While there are other methods to detect the presence of CMV (viral cultures, serology, pp65 antigenemia), the PCR assays are the most sensitive (KK Dodt et al. AIDS. op cit.). There are two types of PCR tests: the viremia or qualitative assays that determine if a person is CMV-positive or -negative and the quantitative assays that measure viral load. Hoffman-La Roche and BioSource International have both developed these assays, which are available through certain labs (Biosource is offering both tests, while Roche is just offering the qualitative). Other companies are also working on methods of quantifying CMV DNA in plasma. Clinical trials for FDA approval of the PCR assays are not yet up and running. Persons interested in getting these tests should check with their physician to find a participating lab.

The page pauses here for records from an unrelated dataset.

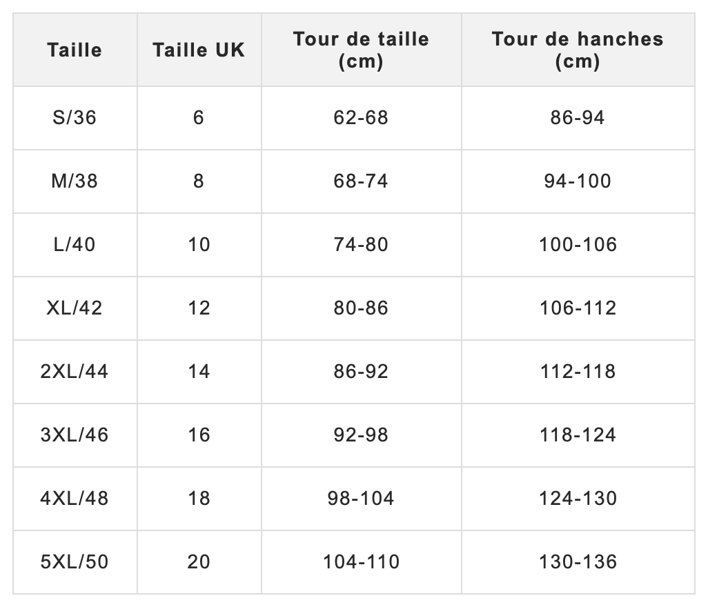Click the S/36 size cell

point(75,118)
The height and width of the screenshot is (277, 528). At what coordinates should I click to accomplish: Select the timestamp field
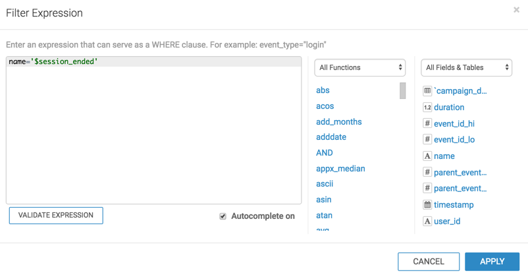[454, 205]
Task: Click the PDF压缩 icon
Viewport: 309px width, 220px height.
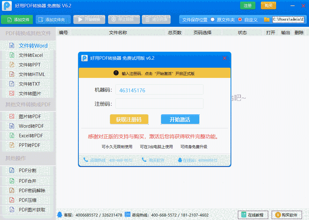Action: 12,200
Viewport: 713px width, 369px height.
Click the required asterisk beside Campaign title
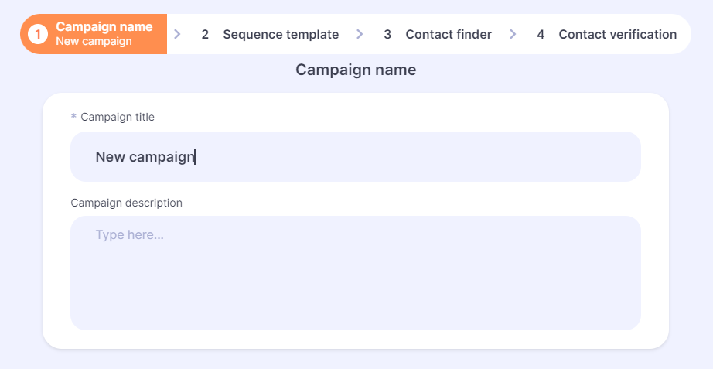[73, 117]
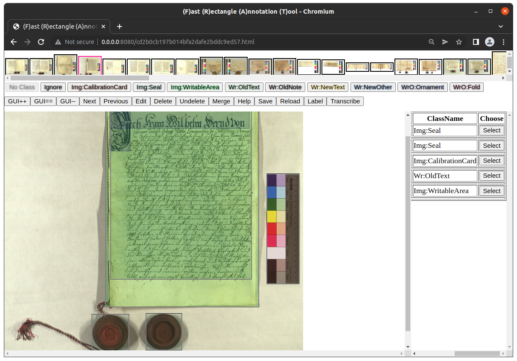Switch to the Rectangle Annotation Tool tab
This screenshot has height=361, width=517.
click(55, 26)
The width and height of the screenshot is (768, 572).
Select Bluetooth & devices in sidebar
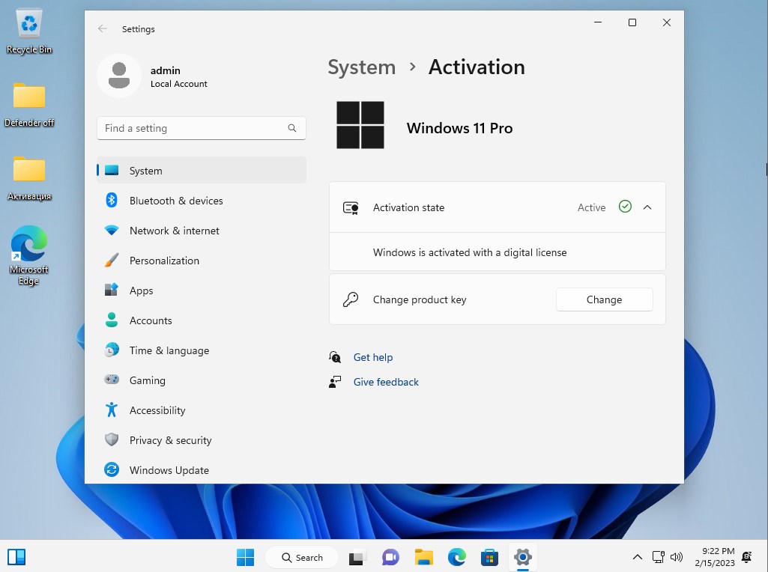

Since they are not FDA-approved, insurance reimbursement is not guaranteed. Data from studies such as ACTG 360, that use standardized CMV PCR assays, will help determine how best to use these tests as diagnostic tools. To determine whom to treat, another study, being proposed to the ACTG by Drs. Jacobson and Wohl, would examine CMV viral load and randomize participants above a certain level to either treatment with the ganciclovir prodrug (see below) or placebo. What will then be needed is for those companies involved in the development of the assays to move quickly for FDA approval. An easy-to-take, highly effective medicine to combat CMV will be needed as well. One candidate for this role is the ganciclovir prodrug, once again under development by Hoffman-La Roche after a six-month hiatus (see "Improved Ganciclovir Regimens" in this issue). It represents a great improvement in ease and safety of administration, but will still be a very toxic compound. Glaxo Wellcome's 1263W94 is another promising new agent for CMV treatment (see Treatment Issues, Sept. 1997 ), although it is still in early development.